What is expected> Each entry should appear in the answer exactly as written.

Source material>

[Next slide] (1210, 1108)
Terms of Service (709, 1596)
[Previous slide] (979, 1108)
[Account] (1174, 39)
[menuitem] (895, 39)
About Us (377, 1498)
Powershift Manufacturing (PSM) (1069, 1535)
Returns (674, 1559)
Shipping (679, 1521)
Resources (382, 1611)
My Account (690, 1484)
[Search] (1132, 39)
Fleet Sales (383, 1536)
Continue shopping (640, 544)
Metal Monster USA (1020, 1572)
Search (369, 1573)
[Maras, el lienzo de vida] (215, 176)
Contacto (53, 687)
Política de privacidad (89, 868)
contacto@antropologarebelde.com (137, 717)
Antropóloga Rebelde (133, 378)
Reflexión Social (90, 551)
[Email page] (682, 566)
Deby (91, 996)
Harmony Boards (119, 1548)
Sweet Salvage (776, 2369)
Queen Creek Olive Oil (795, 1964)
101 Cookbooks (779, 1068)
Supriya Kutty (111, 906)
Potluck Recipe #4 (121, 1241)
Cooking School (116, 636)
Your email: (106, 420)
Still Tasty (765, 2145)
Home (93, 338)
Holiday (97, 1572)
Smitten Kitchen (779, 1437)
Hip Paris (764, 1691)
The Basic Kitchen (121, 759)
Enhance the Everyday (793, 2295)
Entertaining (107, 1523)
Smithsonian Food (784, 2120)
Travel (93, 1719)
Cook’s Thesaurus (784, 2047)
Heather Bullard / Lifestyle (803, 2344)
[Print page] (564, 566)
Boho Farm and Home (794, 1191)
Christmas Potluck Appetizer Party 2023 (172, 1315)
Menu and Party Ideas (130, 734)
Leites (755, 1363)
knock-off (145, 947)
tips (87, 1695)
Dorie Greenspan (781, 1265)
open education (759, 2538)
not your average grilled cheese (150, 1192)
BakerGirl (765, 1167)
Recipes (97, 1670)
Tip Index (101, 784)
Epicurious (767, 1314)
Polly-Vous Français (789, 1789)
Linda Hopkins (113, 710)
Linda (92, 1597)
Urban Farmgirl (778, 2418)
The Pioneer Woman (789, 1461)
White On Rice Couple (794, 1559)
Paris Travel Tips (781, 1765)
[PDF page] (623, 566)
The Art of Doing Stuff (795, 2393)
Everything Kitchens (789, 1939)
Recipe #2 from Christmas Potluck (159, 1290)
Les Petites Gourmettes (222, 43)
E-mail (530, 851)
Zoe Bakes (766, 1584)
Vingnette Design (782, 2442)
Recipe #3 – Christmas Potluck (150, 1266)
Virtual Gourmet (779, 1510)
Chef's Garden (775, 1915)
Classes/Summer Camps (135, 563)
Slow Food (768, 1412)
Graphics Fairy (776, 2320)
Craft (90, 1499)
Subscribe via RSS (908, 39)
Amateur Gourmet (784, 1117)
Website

Answer for this exercise>
[Next slide] (1210, 1108)
Terms of Service (709, 1596)
[Previous slide] (979, 1108)
[Account] (1174, 39)
[menuitem] (895, 39)
About Us (377, 1498)
Powershift Manufacturing (PSM) (1069, 1535)
Returns (674, 1559)
Shipping (679, 1521)
Resources (382, 1611)
My Account (690, 1484)
[Search] (1132, 39)
Fleet Sales (383, 1536)
Continue shopping (640, 544)
Metal Monster USA (1020, 1572)
Search (369, 1573)
[Maras, el lienzo de vida] (215, 176)
Contacto (53, 687)
Política de privacidad (89, 868)
contacto@antropologarebelde.com (137, 717)
Antropóloga Rebelde (133, 378)
Reflexión Social (90, 551)
[Email page] (682, 566)
Deby (91, 996)
Harmony Boards (119, 1548)
Sweet Salvage (776, 2369)
Queen Creek Olive Oil (795, 1964)
101 Cookbooks (779, 1068)
Supriya Kutty (111, 906)
Potluck Recipe #4 (121, 1241)
Cooking School (116, 636)
Your email: (106, 420)
Still Tasty (765, 2145)
Home (93, 338)
Holiday (97, 1572)
Smitten Kitchen (779, 1437)
Hip Paris (764, 1691)
The Basic Kitchen (121, 759)
Enhance the Everyday (793, 2295)
Entertaining (107, 1523)
Smithsonian Food (784, 2120)
Travel (93, 1719)
Cook’s Thesaurus (784, 2047)
Heather Bullard / Lifestyle (803, 2344)
[Print page] (564, 566)
Boho Farm and Home (794, 1191)
Christmas Potluck Appetizer Party 2023 (172, 1315)
Menu and Party Ideas (130, 734)
Leites (755, 1363)
knock-off (145, 947)
tips (87, 1695)
Dorie Greenspan (781, 1265)
open education (759, 2538)
not your average grilled cheese (150, 1192)
BakerGirl (765, 1167)
Recipes (97, 1670)
Tip Index (101, 784)
Epicurious (767, 1314)
Polly-Vous Français (789, 1789)
Linda Hopkins (113, 710)
Linda (92, 1597)
Urban Farmgirl (778, 2418)
The Pioneer Woman (789, 1461)
White On Rice Couple (794, 1559)
Paris Travel Tips (781, 1765)
[PDF page] (623, 566)
The Art of Doing Stuff (795, 2393)
Everything Kitchens (789, 1939)
Recipe #2 from Christmas Potluck (159, 1290)
Les Petites Gourmettes (222, 43)
E-mail (530, 851)
Zoe Bakes (766, 1584)
Vingnette Design (782, 2442)
Recipe #3 – Christmas Potluck (150, 1266)
Virtual Gourmet (779, 1510)
Chef's Garden (775, 1915)
Classes/Summer Camps (135, 563)
Slow Food (768, 1412)
Graphics Fairy (776, 2320)
Craft (90, 1499)
Subscribe via RSS (908, 39)
Amateur Gourmet (784, 1117)
Website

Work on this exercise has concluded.